Alleged Rapist Sues Columbia and Artist for Discrimination Over Emma Sulkowicz’s Mattress Performance

Columbia University's Low Memorial Library.
Photo Wally Gobetz.

Accused of rape by art student Emma Sulkowicz, fellow Columbia senior Paul Nungesser has sued the school for discrimination. Nungesser says he has been the target of a campaign of harassment since Sulkowicz began Mattress Performance (Carry That Weight), in which she carries a mattress with her everywhere she goes on campus. She conceived the piece to protest the school’s handling of her accusation against Nungesser. She says that he raped her in her dorm room bed, and the performance includes a standard twin-size dormitory mattress (see Columbia Student’s Striking Mattress Performance).

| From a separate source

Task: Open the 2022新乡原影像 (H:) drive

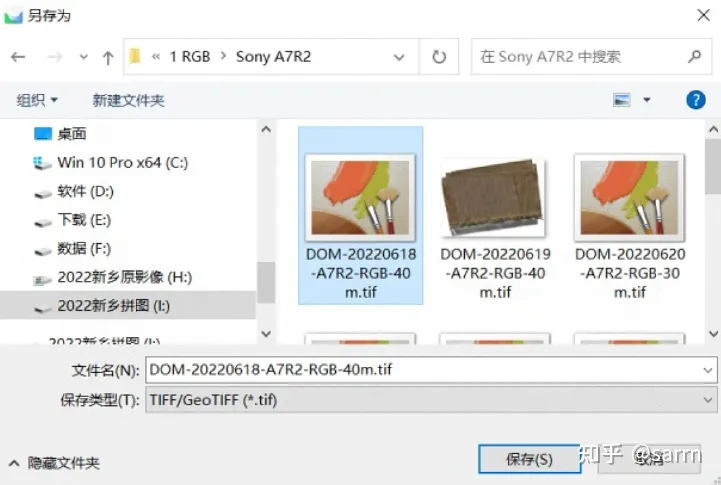Action: [113, 277]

“She is actively earning course credit from Columbia for this outrageous display of harassment and defamation,” the lawsuit says, with the school aware that “Paul’s legal rights are being violated and that his well-being and future prospects are suffering immensely,” according to the New York Times.

The school cleared Nungesser of any wrongdoing, but the suit—which names the university; its president, Lee Bollinger; and art professor Jon Kessler—states that his professional and educational prospects have been ruined by the publicity brought by Sulkowicz’s widely hailed performance (see Columbia Student’s Performance Art Catalyzes a Full-Fledged Protest Movement). Kessler is named as having signed off on Sulkowicz’s project as her senior thesis, and having thereby “publicly endorsed [Sulkowicz’s] harassment and defamation” of him.

“Day-to-day life is unbearably stressful, as Emma and her mattress parade around campus each and every day,” the suit says.

Sulkowicz has been the subject of glowing articles and reviews in the New York Times and New York Magazine, and attended President Barack Obama’s 2015 State of the Union address at the invitation of New York democratic senator Kirsten Gillibrand (see Mattress Artist Emma Sulkowicz to Attend State of the Union).

Nungesser has defended himself, saying the sex was consensual, and has published text messages he says support his version of events.